Asia Pacific Legal Institute Summer 2005
2
35 USC 102(b) Grace Period
  • patented/published anywhere,
  • or public use or sale in USA, MORE THAN 1 YEAR
    BEFORE FILING IN USA
  • Grace Period Benefits
  • Provides for U.S. market to be maintained in
    event of accidental publication or offer for sale
  • Provides for U.S. only technologies to be
    shopped at trade shows, venture capital fairs,
    seed funding meetings, etc. without loss of rights

3
35 USC 102(e)
  • e) (1) described in published application by
    another filed in USA before invention,
  • e)(2) described in patent by another filed in USA
    before the invention by the applicant, except
    patent filing date is date of US Nat'l entry
    (filing shall not be on basis of PCT filing),
  • except that PCT's will not be prior art or
    provide a filing date unless they designate the
    U.S. and are in the English language.

4
35 USC 102(e) Strategy
  • Important Note the filed in the USA clause
    provides a substantial benefit to applicants
    vis-à-vis competitors when a fully enabled U.S.
    provisional is the earliest filed.
  • For example, if a European applicant wishes to
    maximize the prior art effect of his or her
    patent application and avoid getting into an
    interference, it would be advisable to filing the
    application as early as possible in the U.S.

5
Swearing Behind a Reference
  • Idea
  • Under U.S. law it is possible to remove a prior
    art reference which has an effective date of one
    year or less before the date your application was
    filed.
  • 37 CFR 1.131
  • allows an inventor to submit his or her redacted
    lab notebook pages along with a Declaration under
    penalty of law to show conception of the
    invention before the prior art date.
  • Effect
  • the Examiner drops the rejection, but may
    investigate whether an interference should be set.

6
35 USC 102(g)
  • 102(g)(1) invented by another who did not
    abandon/suppress/conceal as established in an
    interference
  • 102(g)(2) made by another in USA w/o
    abandon/suppress/conceal BEFORE THE INVENTION

7
Interferences 35 USC 135
  • Idea
  • A contest at the USPTO (BPAI) to determine who
    invented it first
  • Scope
  • Between a patent and an allowed application which
    claims the same or substantially the same subject
    matter (also rarely between two applications)
  • Filing dates must be within 1 year of each other
  • Comparison of lab notebooks
  • Result
  • Winner takes all

8
Interferences 35 USC 291
  • Idea
  • A contest at Federal Court to determine who
    invented it first
  • Scope
  • Between a patent and patent which claims the same
    or substantially the same subject matter
  • Comparison of lab notebooks
  • Result
  • Winner takes all

9
Interferences
  • Count
  • A claim to a patentable invention
  • Senior Party
  • The party having the earliest published filing
    date
  • Junior Party
  • The party who must prove prior conception and
    daily diligence until filing
  • Publicly available files
  • Most files involved with or related to an
    interference are open to the public
  • Phantom Count
  • A claim strategically drafted to encompass both
    parties claim sets
  • Winning Party
  • party which is awarded all of the patents and
    applications.

Data lines:
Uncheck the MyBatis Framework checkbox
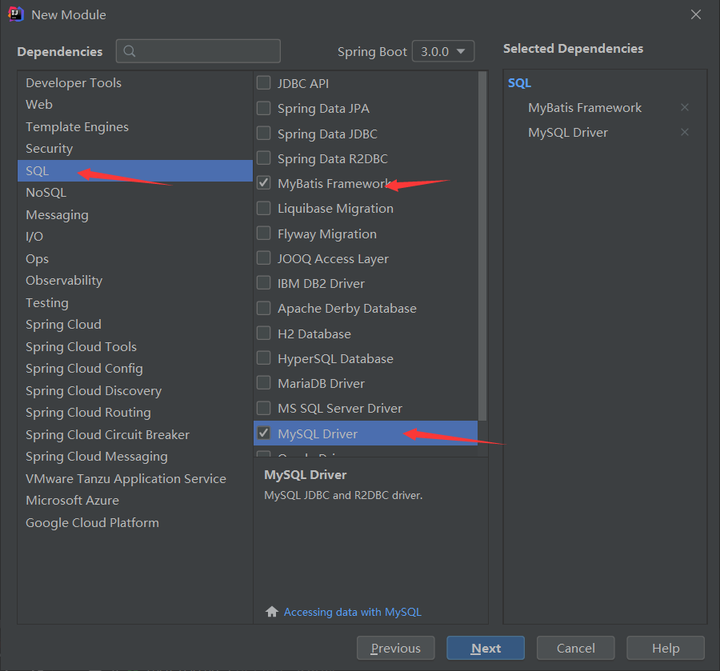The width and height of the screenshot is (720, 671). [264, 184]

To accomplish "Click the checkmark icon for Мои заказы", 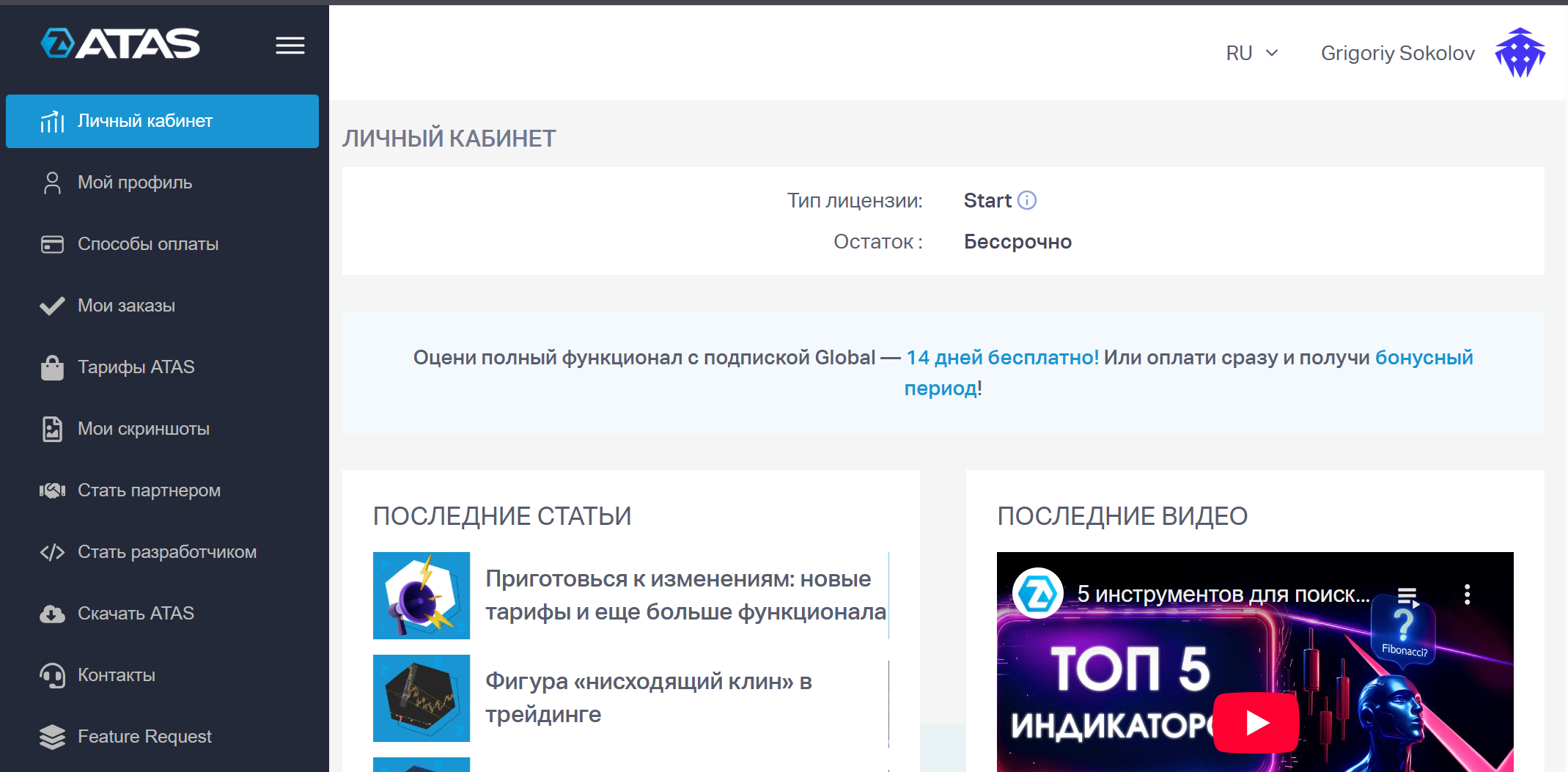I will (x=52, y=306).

Set of tasks:
1 > Copy the stretch from "provisional is the" through "in the U.S." in the patent law excerpt above the listing, word for word.
2 > Pick up the patent law excerpt at its final line and keep writing it in the same style.

Responses:
1 >
provisional is the earliest filed.
  • For example, if a European applicant wishes to
    maximize the prior art effect of his or her
    patent application and avoid getting into an
    interference, it would be advisable to filing the
    application as early as possible in the U.S.

2 >
10
Interferences
  • The contest proceeds under an ALJ, much like a
    full trial with motions, discovery, timelines,
    and Judge-ordered submissions.
  • An application for interference must be filed
    within one year
  • of the date of the granted patent or
  • of the date of the other application.

11
Reissue Application
  • Idea
  • Under U.S. law a patent holder may fix a
    defective patent by re-submitting it to the
    USPTO.
  • Scope
  • Any defect may be remedied, e.g. inventorship,
    prior art, IDS submissions, etc.
  • It is possible to broaden the patent claims (w/in
    2 yrs)
  • Strategy
  • Use this before litigation to strengthen patent
  • Use it during litigation to stay the lawsuit
  • Tricks
  • The patent does not have to be surrendered until
    allowed claims are received

12
Re-Examination Proceeding
  • Idea
  • Patent holders may have their patent re-examined
    for prior art issues only (must be a substantial
    new question of patentability)
  • Scope
  • Participation limited to patent holder
  • Any prior art, even prior art which was put in
    IDS, can be the basis for the request.
  • Timing
  • May be done at any time during life of patent

13
Third-Party Re-Examination
  • Idea
  • Anyone can request that a patent be re-examined
    by the USPTO
  • Scope
  • Participation limited to patent holder (full
    rights of participation) and party requesting
    re-exam (limited right of participation).
  • Any prior art, even prior art which was put in
    IDS, can be the basis for the request.
  • Timing
  • May be done at any time during life of patent

14
Third-Party Re-Examination
  • Strategy vs. Patent Holder
  • All issues raised in reexam may not be re-raised
    in litigation so it may be worth considering not
    using your best prior art in a reexam.
  • Reexam can delay a patent holders lawsuit
  • Previous advice was that
  • weak patents go into reexam, strong ones come
    out
  • Current Advice
  • nobody knows yet, since it is a recently new law.

15
Thank you.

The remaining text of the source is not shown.